## Source text
# Everything Else > Arts & Entertainment >  Where is Rick Walker of Rick and Brad KATT?

## LandryTeam

I know "Lump" moved over to the KATT from the sportsanimal....but Rick hasnt been on the morning show now for what seems like 2-3 weeks.  Anyone know where he went?

----------


## MsDarkstar

I've wondered the same thing myself, and actually asked the question in the J-Rod thread but didn't really get a response.  There for a while I remember "Pork" from the Sports Animal would be on with them cause they'd always talk about his iPhone apps.  Lately all I hear is Brad & Craig (who seemed to have more personality when he was with Joey & Heather) & whatever random voice is in studio with them.  I'm definitely curious about this.

----------


## LandryTeam

Yeah it's really odd...I know Rick Walker wrote and directed a movie a while back....maybe he is leaving the radio business for the movie business.....??

----------


## yukong

Why did Lump leave the Morning Animals.  Was it his total lack of sports knowledge, or what because he was good for some comic relief from time to time.

----------


## Vines_&_Cattle

The thing about Walker is he isn't really missed.

----------


## iambecoming

I've listened for a few minutes the past couple of mornings and Rick, Brad, Lump and Craig have all been on there...

----------


## oneforone

You mean to tell me people are still listening to this show. Rick and Brad are about as funny as entertaining as watching paint dry.

----------


## drum4no1

Ive never understood the Rick and Brad appeal.  They have done the same tired bits and jokes for the past 14 years.  You cant tell a difference between a current show and one from 1995.

Dont understand how its lasted....

----------


## oneforone

> Ive never understood the Rick and Brad appeal. They have done the same tired bits and jokes for the past 14 years. You cant tell a difference between a current show and one from 1995.

## The task
Rewrite the forum thread between "# Everything Else" and "curious about this.", inclusive, changing "morning show" to "radio show". You won't need the data after this point.

## Dataset excerpt
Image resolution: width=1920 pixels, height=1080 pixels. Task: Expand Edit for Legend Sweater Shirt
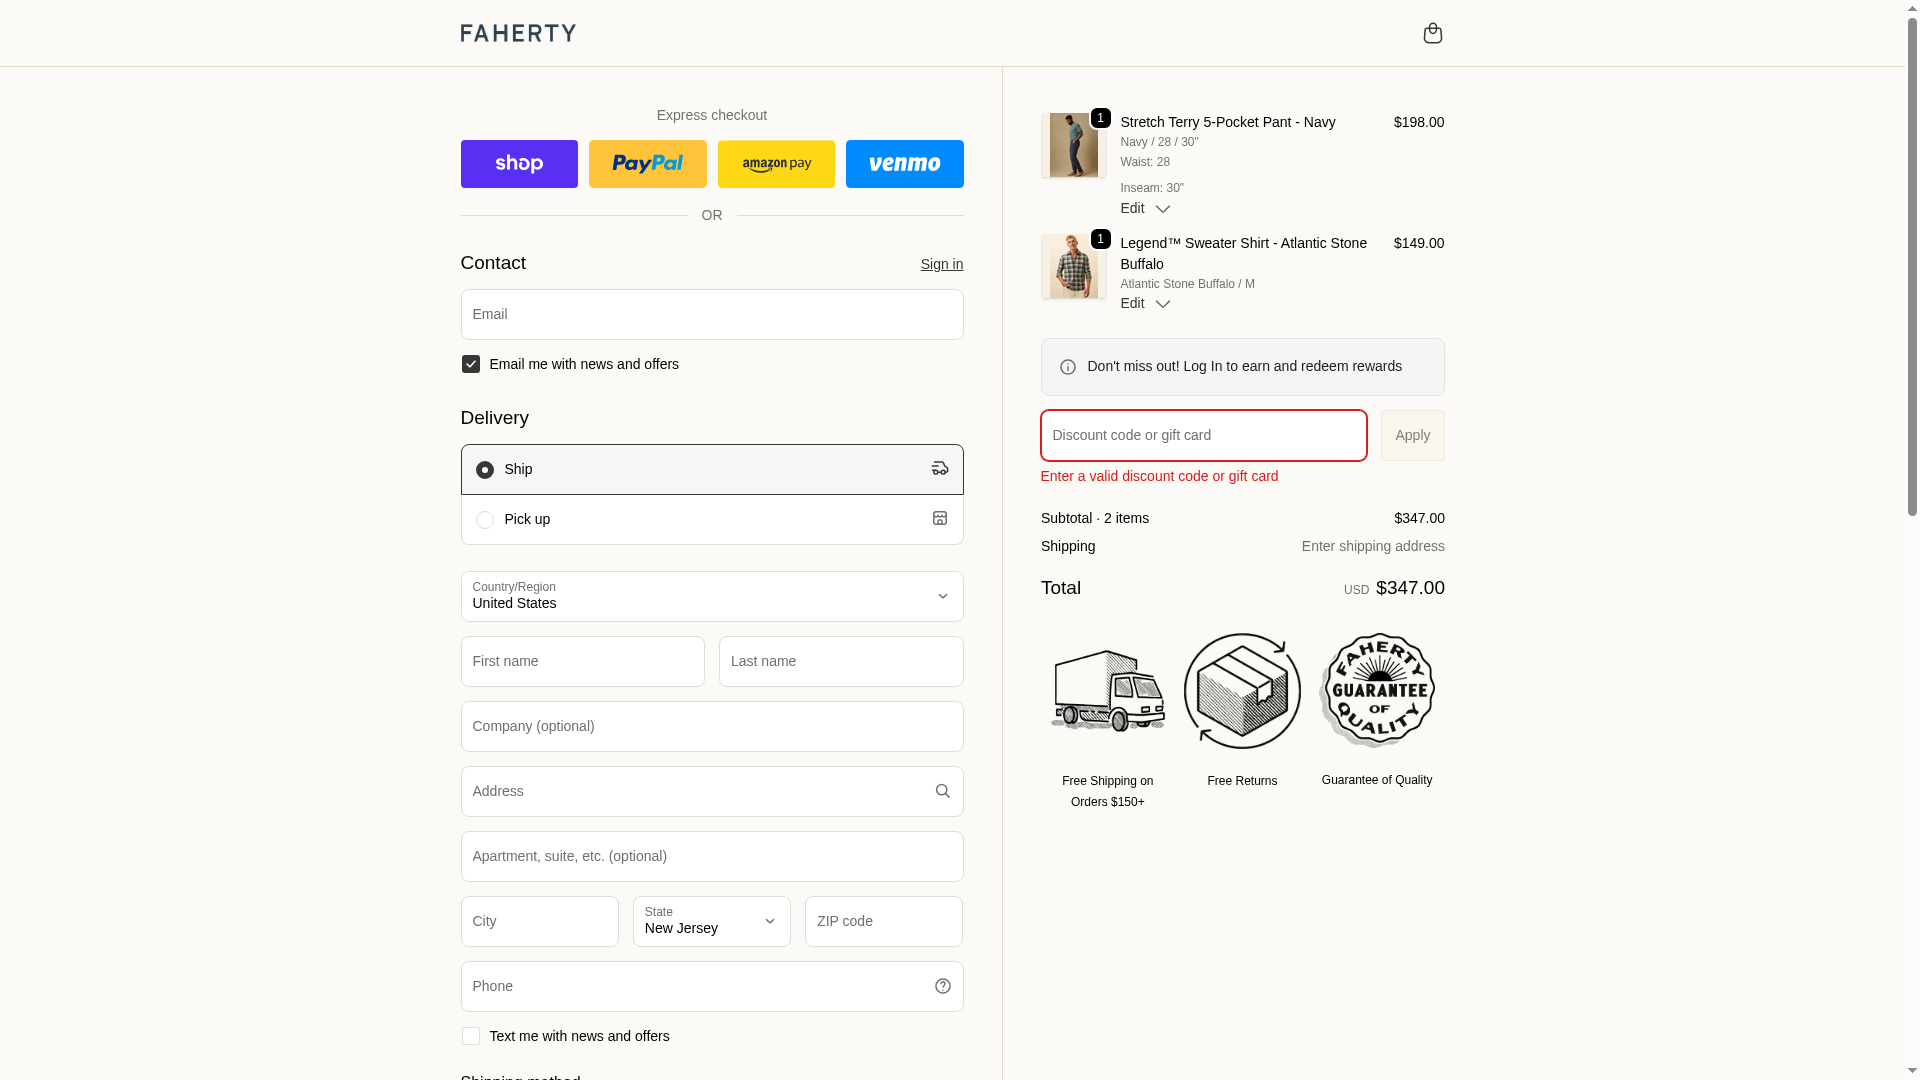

## The reply
# Everything Else > Arts & Entertainment >  Where is Rick Walker of Rick and Brad KATT?

## LandryTeam

I know "Lump" moved over to the KATT from the sportsanimal....but Rick hasnt been on the radio show now for what seems like 2-3 weeks.  Anyone know where he went?

----------


## MsDarkstar

I've wondered the same thing myself, and actually asked the question in the J-Rod thread but didn't really get a response.  There for a while I remember "Pork" from the Sports Animal would be on with them cause they'd always talk about his iPhone apps.  Lately all I hear is Brad & Craig (who seemed to have more personality when he was with Joey & Heather) & whatever random voice is in studio with them.  I'm definitely curious about this.